Extrait à lire.

Personne ne supervisait mon temps de travail et que je fasse le job en 6h intenses ou en 3 heures facilement ne devaient pas changer la qualité de ce que je ferais car si je suis opérationnelle et efficace sur une période courte, mais une vraie quiche qui fait semblant de bosser pendant une semaine, c’est mon problème après tout.
Je suis free-lance. Dans ce mot il y a « free » : libre. Cette liberté d’organisation c’est justement ce qui fait que j’aime mon job et que j’ai créé mon entreprise car je veux pouvoir mettre mon énergie dans un projet sans compter mes heures si besoin, et pouvoir rédiger mon prochain manuscrit toutes les fins d’après-midi si mes missions sont moins nombreuses.
Pourtant il semble qu’il faille que je me prouve sans arrêt que je dois travailler + et que je n’ai pas droit au repos, peu aux congés, et encore moins à des vacances en totale déconnexion.
Alors même si mes clients rythment mon emploi du temps et mon organisation, je suis mon propre patron, sans horaires de bureau ou de boutiques officiels. Sans jour d’ouverture et de fermeture officiels. Je peux décider cette semaine que mon week-end tombe mardi mercredi, que mon amplitude de travail est 12h-20h, ou 8h-15h, que je travaillerais samedi dimanche pendant plusieurs mois, puis que 4 jours par semaine pendant quelques temps …
Mais la voix ne me quittait pas. Alors même que je souriais devant la plage déserte, heureuse d’être là privilégiée réveillée tôt par une moto un matin de fin juin.

Entrées de position cible.
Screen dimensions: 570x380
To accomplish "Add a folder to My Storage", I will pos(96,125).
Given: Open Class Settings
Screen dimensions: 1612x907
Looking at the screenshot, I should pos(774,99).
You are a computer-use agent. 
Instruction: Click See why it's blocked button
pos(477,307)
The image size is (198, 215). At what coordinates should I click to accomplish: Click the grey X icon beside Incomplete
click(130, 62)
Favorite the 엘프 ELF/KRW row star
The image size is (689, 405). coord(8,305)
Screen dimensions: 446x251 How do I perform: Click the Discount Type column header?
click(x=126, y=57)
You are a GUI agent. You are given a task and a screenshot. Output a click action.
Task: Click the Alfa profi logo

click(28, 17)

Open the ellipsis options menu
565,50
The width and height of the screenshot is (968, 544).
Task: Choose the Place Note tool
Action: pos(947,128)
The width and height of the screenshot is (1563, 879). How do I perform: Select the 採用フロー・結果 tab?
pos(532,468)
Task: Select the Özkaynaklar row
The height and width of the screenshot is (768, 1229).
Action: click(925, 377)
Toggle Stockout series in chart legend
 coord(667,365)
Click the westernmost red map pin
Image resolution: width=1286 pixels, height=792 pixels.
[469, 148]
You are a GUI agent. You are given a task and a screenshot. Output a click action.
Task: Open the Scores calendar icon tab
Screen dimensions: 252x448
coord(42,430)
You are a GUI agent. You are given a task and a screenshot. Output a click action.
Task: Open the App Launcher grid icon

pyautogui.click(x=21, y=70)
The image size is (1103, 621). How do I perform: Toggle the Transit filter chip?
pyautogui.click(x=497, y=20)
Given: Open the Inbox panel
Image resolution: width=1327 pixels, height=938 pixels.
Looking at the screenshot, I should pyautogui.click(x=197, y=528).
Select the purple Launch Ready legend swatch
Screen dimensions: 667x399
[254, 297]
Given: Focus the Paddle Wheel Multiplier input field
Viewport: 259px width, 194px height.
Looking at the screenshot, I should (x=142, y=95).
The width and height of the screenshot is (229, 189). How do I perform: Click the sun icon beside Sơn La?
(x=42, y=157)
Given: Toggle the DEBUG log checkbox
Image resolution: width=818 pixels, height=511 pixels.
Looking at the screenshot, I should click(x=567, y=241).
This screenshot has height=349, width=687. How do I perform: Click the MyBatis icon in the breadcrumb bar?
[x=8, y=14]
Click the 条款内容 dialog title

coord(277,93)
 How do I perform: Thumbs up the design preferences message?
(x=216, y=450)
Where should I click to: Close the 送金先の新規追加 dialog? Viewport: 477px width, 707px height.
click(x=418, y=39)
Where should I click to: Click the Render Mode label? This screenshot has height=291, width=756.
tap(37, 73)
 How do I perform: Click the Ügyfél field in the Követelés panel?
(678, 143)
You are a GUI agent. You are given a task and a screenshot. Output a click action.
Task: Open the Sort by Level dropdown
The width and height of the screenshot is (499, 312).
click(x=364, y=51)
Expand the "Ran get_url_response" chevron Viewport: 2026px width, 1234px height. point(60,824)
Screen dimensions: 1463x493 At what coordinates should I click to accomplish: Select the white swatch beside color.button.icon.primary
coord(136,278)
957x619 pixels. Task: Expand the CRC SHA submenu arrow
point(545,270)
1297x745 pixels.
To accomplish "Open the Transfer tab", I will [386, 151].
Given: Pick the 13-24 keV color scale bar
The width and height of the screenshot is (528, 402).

Énoncé écrit. Extrais du texte sur le travail en free-lance tout le passage qui va de « Personne ne supervisait » jusqu'à « en totale déconnexion. » inclus, sans rien y modifier.

Réponse complète.
Personne ne supervisait mon temps de travail et que je fasse le job en 6h intenses ou en 3 heures facilement ne devaient pas changer la qualité de ce que je ferais car si je suis opérationnelle et efficace sur une période courte, mais une vraie quiche qui fait semblant de bosser pendant une semaine, c’est mon problème après tout.
Je suis free-lance. Dans ce mot il y a « free » : libre. Cette liberté d’organisation c’est justement ce qui fait que j’aime mon job et que j’ai créé mon entreprise car je veux pouvoir mettre mon énergie dans un projet sans compter mes heures si besoin, et pouvoir rédiger mon prochain manuscrit toutes les fins d’après-midi si mes missions sont moins nombreuses.
Pourtant il semble qu’il faille que je me prouve sans arrêt que je dois travailler + et que je n’ai pas droit au repos, peu aux congés, et encore moins à des vacances en totale déconnexion.